**Document passage:**
She worked for Mary of Modena, who had just married James, Duke of York, heir presumptive to the thrones of England, Scotland, and Ireland. This eventually led to an affair with him. She was bewildered at having been chosen by James. "It cannot be my beauty for he must see I have none," she remarked incredulously. "And it cannot be my wit, for he has not enough to know that I have any." James in fact was often attracted to women like Catherine and Arabella Churchill who were generally considered plain, if not ugly; his brother King Charles II once joked that his confessor must impose these mistresses on him as a penance.

After his accession, James yielded to pressure from his confessor Fr. Bonaventure Giffard, backed by the 2nd Earl of Sunderland and several Catholic councillors, and put her away for a time. While James by his own account took Giffard's intervention "very kindly, he being a truly religious man" he told his councillors sharply "not to meddle in things that in no way related to them", adding, with a rare touch of humour, that he had not realised that they had all entered the priesthood too.

She was created Countess of Dorchester for life in 1686, an elevation which aroused much indignation and compelled Catherine to reside for a time in Ireland. In 1696 she married Sir David Colyear, 2nd Bt, who was created Earl of Portmore in 1703, and she was thus the mother of Charles Colyear, 2nd Earl of Portmore. After the Glorious Revolution when Queen Mary II refused to receive her at court, Catherine inquired how Mary, who had broken the commandment to honour her father, was in any way better than Catherine, who had broken the commandment against adultery.

**Given records:**
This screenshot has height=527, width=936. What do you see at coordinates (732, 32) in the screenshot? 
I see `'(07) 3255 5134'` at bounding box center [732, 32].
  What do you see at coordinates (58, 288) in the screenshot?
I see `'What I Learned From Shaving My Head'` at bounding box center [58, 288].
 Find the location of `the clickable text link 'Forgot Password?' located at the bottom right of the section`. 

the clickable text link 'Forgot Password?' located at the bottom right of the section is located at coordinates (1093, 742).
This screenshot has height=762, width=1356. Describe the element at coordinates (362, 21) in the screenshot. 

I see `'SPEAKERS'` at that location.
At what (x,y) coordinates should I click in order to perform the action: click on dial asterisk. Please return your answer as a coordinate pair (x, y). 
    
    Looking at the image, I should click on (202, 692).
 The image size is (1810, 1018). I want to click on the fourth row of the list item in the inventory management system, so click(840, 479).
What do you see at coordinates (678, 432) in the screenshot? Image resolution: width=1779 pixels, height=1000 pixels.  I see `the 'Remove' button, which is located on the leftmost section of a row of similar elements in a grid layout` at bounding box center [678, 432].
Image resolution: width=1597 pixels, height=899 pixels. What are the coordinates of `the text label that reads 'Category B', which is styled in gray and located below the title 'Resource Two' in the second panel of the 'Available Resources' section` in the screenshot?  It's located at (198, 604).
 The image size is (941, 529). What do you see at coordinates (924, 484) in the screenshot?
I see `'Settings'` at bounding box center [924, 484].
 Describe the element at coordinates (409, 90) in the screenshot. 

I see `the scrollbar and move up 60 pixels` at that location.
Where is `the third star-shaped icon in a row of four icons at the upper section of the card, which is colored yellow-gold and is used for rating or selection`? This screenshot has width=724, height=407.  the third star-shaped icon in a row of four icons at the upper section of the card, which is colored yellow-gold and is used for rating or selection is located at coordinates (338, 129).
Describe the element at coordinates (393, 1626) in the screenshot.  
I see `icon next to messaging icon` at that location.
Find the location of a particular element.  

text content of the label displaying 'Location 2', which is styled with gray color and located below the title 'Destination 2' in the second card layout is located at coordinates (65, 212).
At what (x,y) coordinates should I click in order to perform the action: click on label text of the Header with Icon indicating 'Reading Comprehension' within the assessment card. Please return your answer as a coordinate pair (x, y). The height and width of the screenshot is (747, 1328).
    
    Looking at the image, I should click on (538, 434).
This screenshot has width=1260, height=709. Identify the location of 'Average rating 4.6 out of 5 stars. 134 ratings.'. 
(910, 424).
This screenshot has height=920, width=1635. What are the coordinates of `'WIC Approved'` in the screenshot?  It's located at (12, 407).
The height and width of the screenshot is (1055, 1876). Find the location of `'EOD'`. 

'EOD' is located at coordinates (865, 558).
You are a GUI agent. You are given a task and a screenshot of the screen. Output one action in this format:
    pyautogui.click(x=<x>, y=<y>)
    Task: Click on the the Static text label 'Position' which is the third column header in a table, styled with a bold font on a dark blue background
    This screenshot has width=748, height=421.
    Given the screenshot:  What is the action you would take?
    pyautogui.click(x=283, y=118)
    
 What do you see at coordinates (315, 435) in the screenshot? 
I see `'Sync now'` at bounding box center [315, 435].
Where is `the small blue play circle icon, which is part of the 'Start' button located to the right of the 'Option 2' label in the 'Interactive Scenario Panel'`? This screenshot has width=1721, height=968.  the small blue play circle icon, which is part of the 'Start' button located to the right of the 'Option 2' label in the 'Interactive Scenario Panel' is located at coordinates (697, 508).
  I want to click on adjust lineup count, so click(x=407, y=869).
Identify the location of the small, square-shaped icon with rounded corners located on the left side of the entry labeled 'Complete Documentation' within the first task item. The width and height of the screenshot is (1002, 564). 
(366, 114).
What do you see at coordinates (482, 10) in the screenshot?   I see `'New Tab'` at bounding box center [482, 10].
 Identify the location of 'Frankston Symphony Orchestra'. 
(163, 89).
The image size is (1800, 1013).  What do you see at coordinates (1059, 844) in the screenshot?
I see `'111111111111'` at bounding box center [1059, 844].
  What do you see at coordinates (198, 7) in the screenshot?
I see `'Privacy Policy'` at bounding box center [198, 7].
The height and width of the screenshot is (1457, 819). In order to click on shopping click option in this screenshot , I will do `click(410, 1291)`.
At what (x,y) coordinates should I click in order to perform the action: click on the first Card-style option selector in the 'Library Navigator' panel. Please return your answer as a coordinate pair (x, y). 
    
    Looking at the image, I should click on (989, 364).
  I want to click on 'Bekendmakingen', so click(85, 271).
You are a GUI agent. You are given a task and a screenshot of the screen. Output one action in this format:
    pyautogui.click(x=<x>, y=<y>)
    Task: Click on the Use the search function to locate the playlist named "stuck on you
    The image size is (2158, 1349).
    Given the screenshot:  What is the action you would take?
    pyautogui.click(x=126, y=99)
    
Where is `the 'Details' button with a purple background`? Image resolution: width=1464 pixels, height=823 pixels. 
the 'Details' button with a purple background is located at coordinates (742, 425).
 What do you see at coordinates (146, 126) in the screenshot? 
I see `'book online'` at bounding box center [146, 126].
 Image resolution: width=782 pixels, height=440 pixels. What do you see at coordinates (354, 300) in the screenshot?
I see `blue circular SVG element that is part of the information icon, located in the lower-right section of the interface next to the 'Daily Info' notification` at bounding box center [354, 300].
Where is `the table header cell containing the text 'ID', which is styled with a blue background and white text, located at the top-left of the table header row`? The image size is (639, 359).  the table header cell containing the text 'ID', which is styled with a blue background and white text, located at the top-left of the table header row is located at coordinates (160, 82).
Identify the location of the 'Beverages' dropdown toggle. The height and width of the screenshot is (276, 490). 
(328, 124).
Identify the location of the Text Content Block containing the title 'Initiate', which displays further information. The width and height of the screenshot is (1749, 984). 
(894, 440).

**What the exercise asks:**
Edit the passage about Catherine and James from "After his accession, James" to "the priesthood too.", changing every "councillors" to "advisers". The items aren't needed for this.

**Completed task:**
After his accession, James yielded to pressure from his confessor Fr. Bonaventure Giffard, backed by the 2nd Earl of Sunderland and several Catholic advisers, and put her away for a time. While James by his own account took Giffard's intervention "very kindly, he being a truly religious man" he told his advisers sharply "not to meddle in things that in no way related to them", adding, with a rare touch of humour, that he had not realised that they had all entered the priesthood too.